**Assignment:** A complete answer lists every line of the entries below where the string "agent" appears.

**Saved data entries:**
________________

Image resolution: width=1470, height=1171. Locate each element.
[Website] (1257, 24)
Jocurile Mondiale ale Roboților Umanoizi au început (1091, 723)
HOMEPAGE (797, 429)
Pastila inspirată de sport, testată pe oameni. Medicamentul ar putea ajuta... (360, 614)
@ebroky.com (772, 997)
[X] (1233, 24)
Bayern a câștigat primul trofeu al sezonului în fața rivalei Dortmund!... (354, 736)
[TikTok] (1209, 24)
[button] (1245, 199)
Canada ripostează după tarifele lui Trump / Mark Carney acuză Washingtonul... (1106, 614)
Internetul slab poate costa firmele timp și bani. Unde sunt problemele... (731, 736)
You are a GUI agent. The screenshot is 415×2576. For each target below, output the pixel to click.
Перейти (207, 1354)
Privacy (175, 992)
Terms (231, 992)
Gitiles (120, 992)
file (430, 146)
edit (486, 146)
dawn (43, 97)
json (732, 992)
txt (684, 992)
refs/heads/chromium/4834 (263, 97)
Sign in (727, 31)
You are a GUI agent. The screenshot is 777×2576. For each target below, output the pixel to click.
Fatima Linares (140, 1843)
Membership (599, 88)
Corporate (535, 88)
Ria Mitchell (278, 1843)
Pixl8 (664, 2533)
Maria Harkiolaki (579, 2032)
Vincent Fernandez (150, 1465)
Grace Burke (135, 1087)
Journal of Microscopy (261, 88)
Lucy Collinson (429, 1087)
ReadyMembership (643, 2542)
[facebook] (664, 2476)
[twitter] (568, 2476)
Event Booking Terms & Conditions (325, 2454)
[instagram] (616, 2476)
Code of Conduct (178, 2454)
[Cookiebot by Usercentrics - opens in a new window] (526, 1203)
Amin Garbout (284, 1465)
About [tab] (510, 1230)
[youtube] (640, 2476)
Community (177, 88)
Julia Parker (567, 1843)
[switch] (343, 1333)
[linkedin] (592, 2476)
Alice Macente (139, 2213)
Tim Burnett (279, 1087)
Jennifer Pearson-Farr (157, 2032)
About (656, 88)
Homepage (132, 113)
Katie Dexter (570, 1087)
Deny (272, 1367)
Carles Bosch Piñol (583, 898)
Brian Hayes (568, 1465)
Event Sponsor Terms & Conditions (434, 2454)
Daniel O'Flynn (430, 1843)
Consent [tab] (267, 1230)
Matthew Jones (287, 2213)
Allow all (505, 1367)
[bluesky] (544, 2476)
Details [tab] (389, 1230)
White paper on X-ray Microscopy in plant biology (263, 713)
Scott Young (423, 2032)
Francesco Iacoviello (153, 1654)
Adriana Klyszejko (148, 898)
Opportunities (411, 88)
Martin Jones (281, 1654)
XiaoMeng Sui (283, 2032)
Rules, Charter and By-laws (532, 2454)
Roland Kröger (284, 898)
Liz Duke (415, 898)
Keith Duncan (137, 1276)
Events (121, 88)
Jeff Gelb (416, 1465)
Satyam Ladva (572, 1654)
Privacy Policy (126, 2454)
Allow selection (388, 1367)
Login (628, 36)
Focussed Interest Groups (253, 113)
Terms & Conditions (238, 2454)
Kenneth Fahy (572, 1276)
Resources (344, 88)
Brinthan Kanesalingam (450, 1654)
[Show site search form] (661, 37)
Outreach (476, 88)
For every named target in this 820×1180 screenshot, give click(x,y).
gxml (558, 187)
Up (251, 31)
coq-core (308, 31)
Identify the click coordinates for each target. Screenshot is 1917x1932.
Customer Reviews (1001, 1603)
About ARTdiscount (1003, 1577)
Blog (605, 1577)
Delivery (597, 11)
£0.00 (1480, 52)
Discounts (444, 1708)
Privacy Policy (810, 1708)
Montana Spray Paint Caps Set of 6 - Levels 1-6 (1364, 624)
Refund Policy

________________

**Reply to the task:**
You are a GUI agent. The screenshot is 415×2576. For each target below, output the pixel to click.
You are a GUI agent. The screenshot is 777×2576. For each target below, output the pixel to click.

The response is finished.